# RECORDS SUPPLIED
■ ■ ■ ■ ■ ■ ■

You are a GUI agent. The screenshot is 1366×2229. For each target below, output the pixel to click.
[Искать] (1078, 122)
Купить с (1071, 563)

■ ■ ■ ■ ■ ■ ■

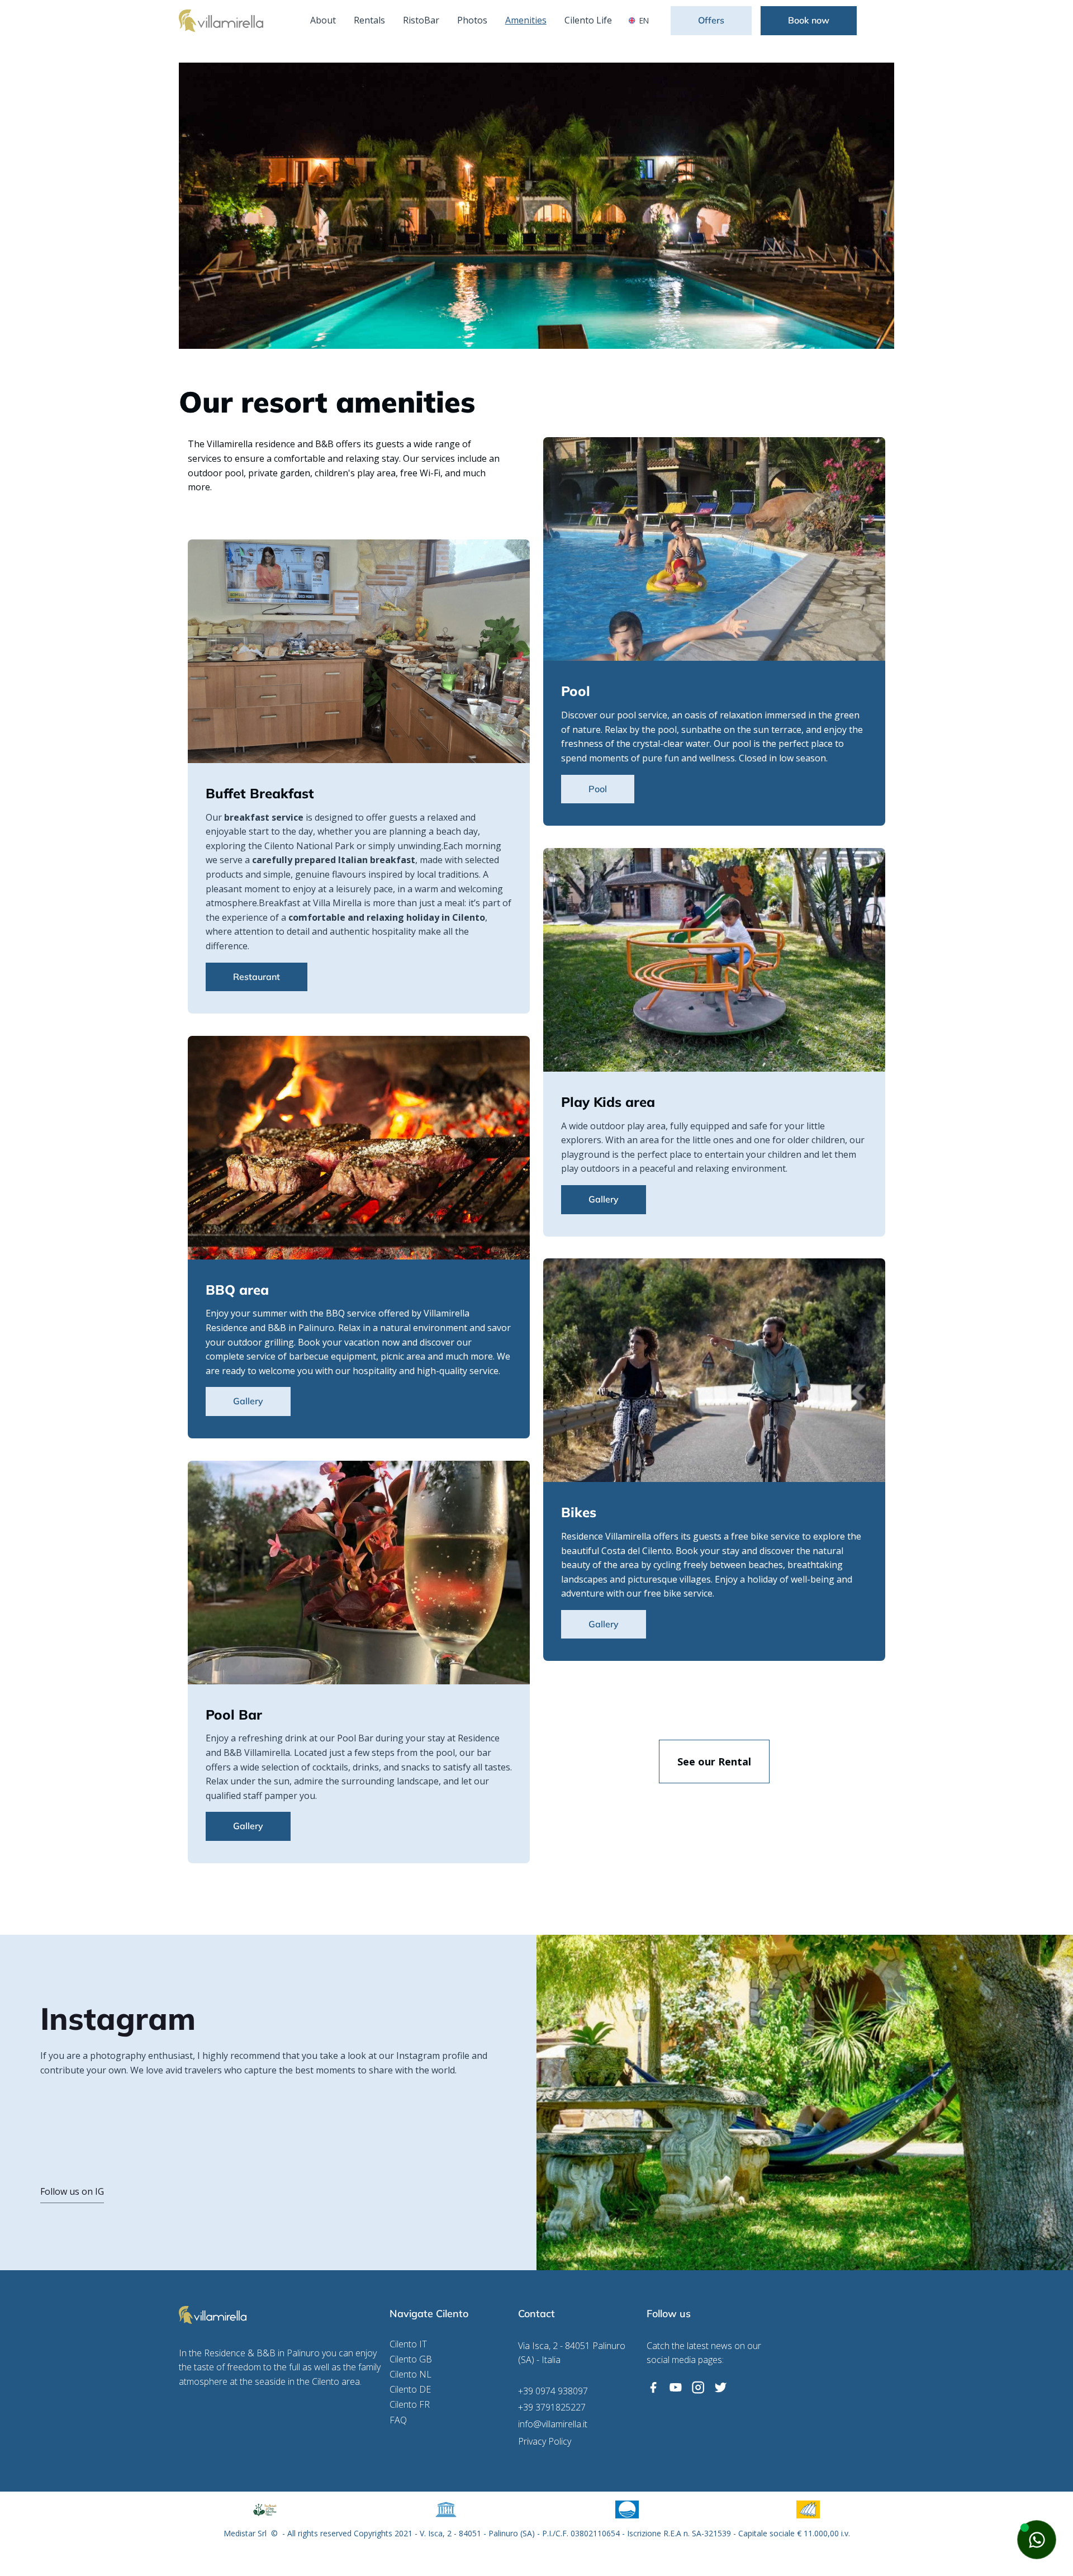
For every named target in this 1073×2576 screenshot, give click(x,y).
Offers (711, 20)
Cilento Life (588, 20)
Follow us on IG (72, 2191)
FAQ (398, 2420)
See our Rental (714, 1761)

■ ■ ■ ■ ■ ■ ■

# WORK INSTRUCTION
Note how many lines in the listing above hold the string "target", then give only that figure.

# ANSWER TO THE PROBLEM
2